A rotating pocket heater, also called pocket heater or Kinder heater, holds and rotates a substrate during vacuum deposition.[1] During rotation, the substrate is sequentially exposed to more than one environment, for example, heat, oxygen, metal vapor, etc.[2] Rotating pocket heaters has been used in reactive evaporation system to create YBa2Cu3O7 layers on planar semiconductor wafers.[3]
The illustration on the right shows an example of a pocket heater being used to deposit a layers of magnesium diboride on a substrate. A vertical shaft (32) turns a horizontal disk (30) several hundred rotations per minute (RPM). The illustration shows two of several substrates (14) attached to the underside of the rotating disk. The substrates are attached at their edges, so that most of the undersides of the substrates are exposed to the vapor below. The entire apparatus is enclosed in a chamber kept at low pressure by a vacuum pump.
Magnesium diboride (MgB2) is an ionic solid with superconducting properties. Vapor deposition is difficult, because the vapor pressure of magnesium is much higher than boron. The pocket heater solves this problem by providing a separate environment for each material.

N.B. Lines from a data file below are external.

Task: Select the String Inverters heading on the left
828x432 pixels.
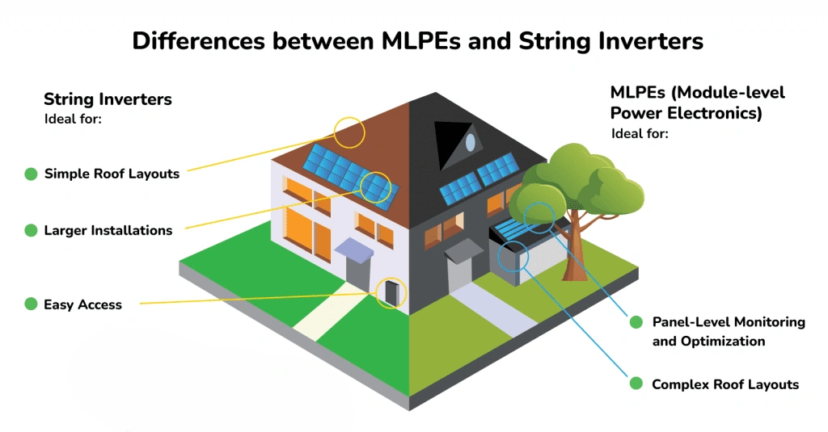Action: coord(108,99)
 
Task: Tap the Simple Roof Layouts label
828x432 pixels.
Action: coord(112,174)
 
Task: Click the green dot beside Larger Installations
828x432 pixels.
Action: coord(31,230)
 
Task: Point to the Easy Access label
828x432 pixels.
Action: coord(82,304)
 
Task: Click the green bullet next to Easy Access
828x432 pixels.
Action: coord(31,304)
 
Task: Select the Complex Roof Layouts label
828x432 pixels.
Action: coord(724,384)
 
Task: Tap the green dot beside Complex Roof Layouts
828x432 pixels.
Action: coord(636,384)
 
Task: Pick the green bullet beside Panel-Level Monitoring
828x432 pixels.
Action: coord(636,321)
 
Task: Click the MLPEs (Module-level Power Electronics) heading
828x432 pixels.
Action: coord(697,103)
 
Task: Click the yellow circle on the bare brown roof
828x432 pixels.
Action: coord(349,132)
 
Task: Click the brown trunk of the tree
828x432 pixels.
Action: coord(577,250)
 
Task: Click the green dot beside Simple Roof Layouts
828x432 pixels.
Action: coord(31,174)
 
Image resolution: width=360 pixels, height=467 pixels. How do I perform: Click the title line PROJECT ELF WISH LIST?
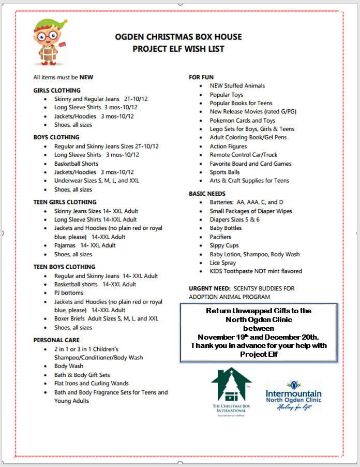pos(178,49)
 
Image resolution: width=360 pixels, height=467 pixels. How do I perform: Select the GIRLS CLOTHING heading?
pos(57,91)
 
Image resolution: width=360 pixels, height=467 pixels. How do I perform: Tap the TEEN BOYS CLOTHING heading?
pos(64,267)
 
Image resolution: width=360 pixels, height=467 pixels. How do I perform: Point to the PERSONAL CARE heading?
pos(56,340)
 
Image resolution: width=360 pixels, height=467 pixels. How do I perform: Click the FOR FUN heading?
pos(201,77)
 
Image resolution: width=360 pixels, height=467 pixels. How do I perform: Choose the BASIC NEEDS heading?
pos(207,194)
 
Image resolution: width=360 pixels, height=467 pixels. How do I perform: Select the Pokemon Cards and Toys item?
pos(243,121)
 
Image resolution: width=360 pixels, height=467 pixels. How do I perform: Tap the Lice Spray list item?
pos(223,263)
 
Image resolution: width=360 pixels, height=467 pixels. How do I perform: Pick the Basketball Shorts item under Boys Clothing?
pos(76,164)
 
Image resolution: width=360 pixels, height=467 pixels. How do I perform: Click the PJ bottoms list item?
pos(69,293)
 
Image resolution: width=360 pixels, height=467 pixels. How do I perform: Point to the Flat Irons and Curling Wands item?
pos(92,384)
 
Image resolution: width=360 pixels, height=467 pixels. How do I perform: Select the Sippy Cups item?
pos(224,245)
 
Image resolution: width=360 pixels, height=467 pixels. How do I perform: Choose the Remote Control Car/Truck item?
pos(244,155)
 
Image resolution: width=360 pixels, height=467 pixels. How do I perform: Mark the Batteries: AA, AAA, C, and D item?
pos(247,202)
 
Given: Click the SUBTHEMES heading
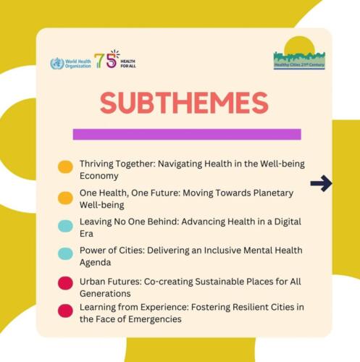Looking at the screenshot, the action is pos(184,103).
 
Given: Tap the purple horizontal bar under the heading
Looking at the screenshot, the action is pos(187,134).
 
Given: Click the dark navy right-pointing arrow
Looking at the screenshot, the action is pos(321,183).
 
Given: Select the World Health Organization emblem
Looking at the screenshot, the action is pos(57,64).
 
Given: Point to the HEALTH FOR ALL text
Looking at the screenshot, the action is pos(128,64).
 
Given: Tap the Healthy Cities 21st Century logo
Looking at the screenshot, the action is pos(299,53).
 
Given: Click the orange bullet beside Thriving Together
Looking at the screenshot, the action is pos(65,167).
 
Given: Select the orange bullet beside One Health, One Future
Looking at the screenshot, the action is pos(65,198).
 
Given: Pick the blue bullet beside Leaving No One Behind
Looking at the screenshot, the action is pos(65,226).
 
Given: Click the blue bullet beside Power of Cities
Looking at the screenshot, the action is pos(65,253).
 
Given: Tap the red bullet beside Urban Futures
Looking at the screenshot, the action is pos(65,283).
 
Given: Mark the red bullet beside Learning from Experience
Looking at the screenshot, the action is pos(65,311).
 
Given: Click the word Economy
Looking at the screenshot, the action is pos(99,176).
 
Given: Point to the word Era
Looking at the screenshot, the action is pos(86,234).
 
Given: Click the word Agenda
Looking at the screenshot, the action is pos(95,263).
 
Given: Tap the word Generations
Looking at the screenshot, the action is pos(105,294).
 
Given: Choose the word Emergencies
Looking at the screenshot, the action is pos(155,319).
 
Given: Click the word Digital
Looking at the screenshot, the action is pos(288,222).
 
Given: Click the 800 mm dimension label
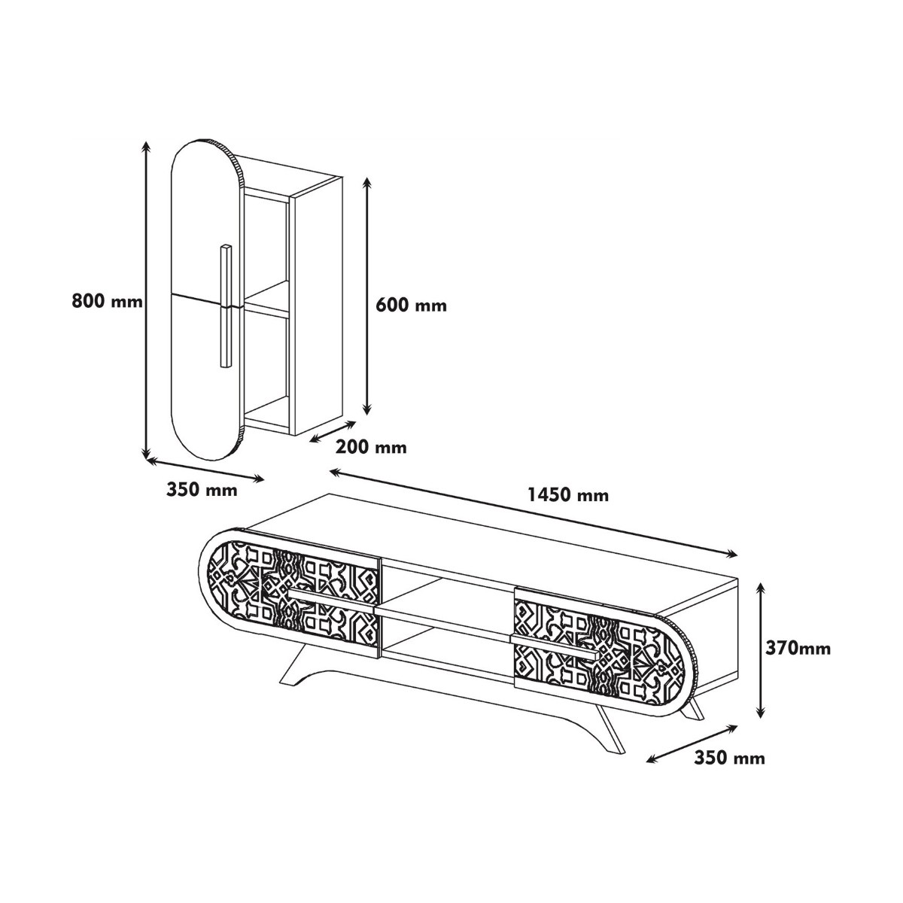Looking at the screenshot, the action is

In May 2015, FBI agents arrested Professor Xiaoxing Xi, chairman of Temple University's physics department, accusing him of sharing schematics of a pocket heater with Chinese scientists. The prosecutors dropped all charges in September 2015 after it was shown that they had misconstrued the evidence and Xi has never shared the diagram of the pocket heater with anyone in China.[4] Rotating pocket heater is not a restricted technology and was first invented by German physicists Berberich, Prusseit, and Kinder. Theva Dunnschichttechnik GmbH of Germany holds the patent for pocket heater.